:: Aim ::
Copy each of the entries below word for word.

:: Raw records ::
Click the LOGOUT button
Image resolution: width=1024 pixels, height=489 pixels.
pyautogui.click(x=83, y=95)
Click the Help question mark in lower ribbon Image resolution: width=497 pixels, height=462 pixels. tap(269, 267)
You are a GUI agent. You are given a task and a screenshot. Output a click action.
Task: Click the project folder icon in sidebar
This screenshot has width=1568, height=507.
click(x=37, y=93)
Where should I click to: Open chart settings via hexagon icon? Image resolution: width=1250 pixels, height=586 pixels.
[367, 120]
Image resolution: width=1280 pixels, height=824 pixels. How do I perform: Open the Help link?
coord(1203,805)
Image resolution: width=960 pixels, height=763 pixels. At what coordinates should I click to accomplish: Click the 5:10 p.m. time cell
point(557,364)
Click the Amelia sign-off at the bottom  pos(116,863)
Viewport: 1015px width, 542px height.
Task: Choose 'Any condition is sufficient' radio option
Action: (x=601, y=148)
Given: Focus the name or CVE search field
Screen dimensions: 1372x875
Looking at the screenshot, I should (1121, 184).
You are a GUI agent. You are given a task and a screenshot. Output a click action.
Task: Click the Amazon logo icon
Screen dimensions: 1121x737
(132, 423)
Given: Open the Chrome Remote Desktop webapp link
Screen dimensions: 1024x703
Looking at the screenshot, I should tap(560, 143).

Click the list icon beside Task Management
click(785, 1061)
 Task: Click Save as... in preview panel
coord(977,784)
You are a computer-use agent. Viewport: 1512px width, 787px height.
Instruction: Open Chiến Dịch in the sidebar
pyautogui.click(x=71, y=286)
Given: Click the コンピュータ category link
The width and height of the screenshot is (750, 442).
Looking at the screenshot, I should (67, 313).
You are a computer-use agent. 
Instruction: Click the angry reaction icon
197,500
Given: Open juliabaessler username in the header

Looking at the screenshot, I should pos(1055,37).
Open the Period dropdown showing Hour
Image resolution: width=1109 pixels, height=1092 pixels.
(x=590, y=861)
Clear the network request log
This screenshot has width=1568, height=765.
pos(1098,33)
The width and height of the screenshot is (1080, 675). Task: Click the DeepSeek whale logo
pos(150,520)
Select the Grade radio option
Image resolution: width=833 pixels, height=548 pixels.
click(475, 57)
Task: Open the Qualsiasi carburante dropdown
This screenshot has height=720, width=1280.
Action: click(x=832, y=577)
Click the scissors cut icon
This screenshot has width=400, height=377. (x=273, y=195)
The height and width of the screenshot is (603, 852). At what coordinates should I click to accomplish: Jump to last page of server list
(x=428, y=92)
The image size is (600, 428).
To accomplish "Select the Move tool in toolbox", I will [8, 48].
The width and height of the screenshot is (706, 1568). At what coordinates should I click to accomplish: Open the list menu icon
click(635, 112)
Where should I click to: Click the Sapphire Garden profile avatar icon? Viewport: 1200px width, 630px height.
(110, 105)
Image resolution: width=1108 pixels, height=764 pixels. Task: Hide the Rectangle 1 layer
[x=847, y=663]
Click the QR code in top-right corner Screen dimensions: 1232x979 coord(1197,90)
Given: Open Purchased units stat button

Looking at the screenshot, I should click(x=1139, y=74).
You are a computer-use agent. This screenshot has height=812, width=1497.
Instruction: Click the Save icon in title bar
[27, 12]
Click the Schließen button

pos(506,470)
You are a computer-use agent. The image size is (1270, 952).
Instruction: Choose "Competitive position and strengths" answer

:: Solution for this task ::
Click the LOGOUT button
Image resolution: width=1024 pixels, height=489 pixels.
pyautogui.click(x=83, y=95)
Click the Help question mark in lower ribbon Image resolution: width=497 pixels, height=462 pixels. tap(269, 267)
You are a GUI agent. You are given a task and a screenshot. Output a click action.
Task: Click the project folder icon in sidebar
This screenshot has width=1568, height=507.
click(x=37, y=93)
Where should I click to: Open chart settings via hexagon icon? Image resolution: width=1250 pixels, height=586 pixels.
[367, 120]
Image resolution: width=1280 pixels, height=824 pixels. How do I perform: Open the Help link?
coord(1203,805)
Image resolution: width=960 pixels, height=763 pixels. At what coordinates should I click to accomplish: Click the 5:10 p.m. time cell
point(557,364)
Click the Amelia sign-off at the bottom  pos(116,863)
Viewport: 1015px width, 542px height.
Task: Choose 'Any condition is sufficient' radio option
Action: (x=601, y=148)
Given: Focus the name or CVE search field
Screen dimensions: 1372x875
Looking at the screenshot, I should (1121, 184).
You are a GUI agent. You are given a task and a screenshot. Output a click action.
Task: Click the Amazon logo icon
Screen dimensions: 1121x737
(132, 423)
Given: Open the Chrome Remote Desktop webapp link
Screen dimensions: 1024x703
Looking at the screenshot, I should tap(560, 143).

Click the list icon beside Task Management
click(785, 1061)
 Task: Click Save as... in preview panel
coord(977,784)
You are a computer-use agent. Viewport: 1512px width, 787px height.
Instruction: Open Chiến Dịch in the sidebar
pyautogui.click(x=71, y=286)
Given: Click the コンピュータ category link
The width and height of the screenshot is (750, 442).
Looking at the screenshot, I should (67, 313).
You are a computer-use agent. 
Instruction: Click the angry reaction icon
197,500
Given: Open juliabaessler username in the header

Looking at the screenshot, I should pos(1055,37).
Open the Period dropdown showing Hour
Image resolution: width=1109 pixels, height=1092 pixels.
(x=590, y=861)
Clear the network request log
This screenshot has width=1568, height=765.
pos(1098,33)
The width and height of the screenshot is (1080, 675). Task: Click the DeepSeek whale logo
pos(150,520)
Select the Grade radio option
Image resolution: width=833 pixels, height=548 pixels.
click(475, 57)
Task: Open the Qualsiasi carburante dropdown
This screenshot has height=720, width=1280.
Action: click(x=832, y=577)
Click the scissors cut icon
This screenshot has width=400, height=377. (x=273, y=195)
The height and width of the screenshot is (603, 852). At what coordinates should I click to accomplish: Jump to last page of server list
(x=428, y=92)
The image size is (600, 428).
To accomplish "Select the Move tool in toolbox", I will [8, 48].
The width and height of the screenshot is (706, 1568). At what coordinates should I click to accomplish: Open the list menu icon
click(635, 112)
Where should I click to: Click the Sapphire Garden profile avatar icon? Viewport: 1200px width, 630px height.
(110, 105)
Image resolution: width=1108 pixels, height=764 pixels. Task: Hide the Rectangle 1 layer
[x=847, y=663]
Click the QR code in top-right corner Screen dimensions: 1232x979 coord(1197,90)
Given: Open Purchased units stat button

Looking at the screenshot, I should click(x=1139, y=74).
You are a computer-use agent. This screenshot has height=812, width=1497.
Instruction: Click the Save icon in title bar
[27, 12]
Click the Schließen button

pos(506,470)
You are a computer-use agent. The image size is (1270, 952).
Instruction: Choose "Competitive position and strengths" answer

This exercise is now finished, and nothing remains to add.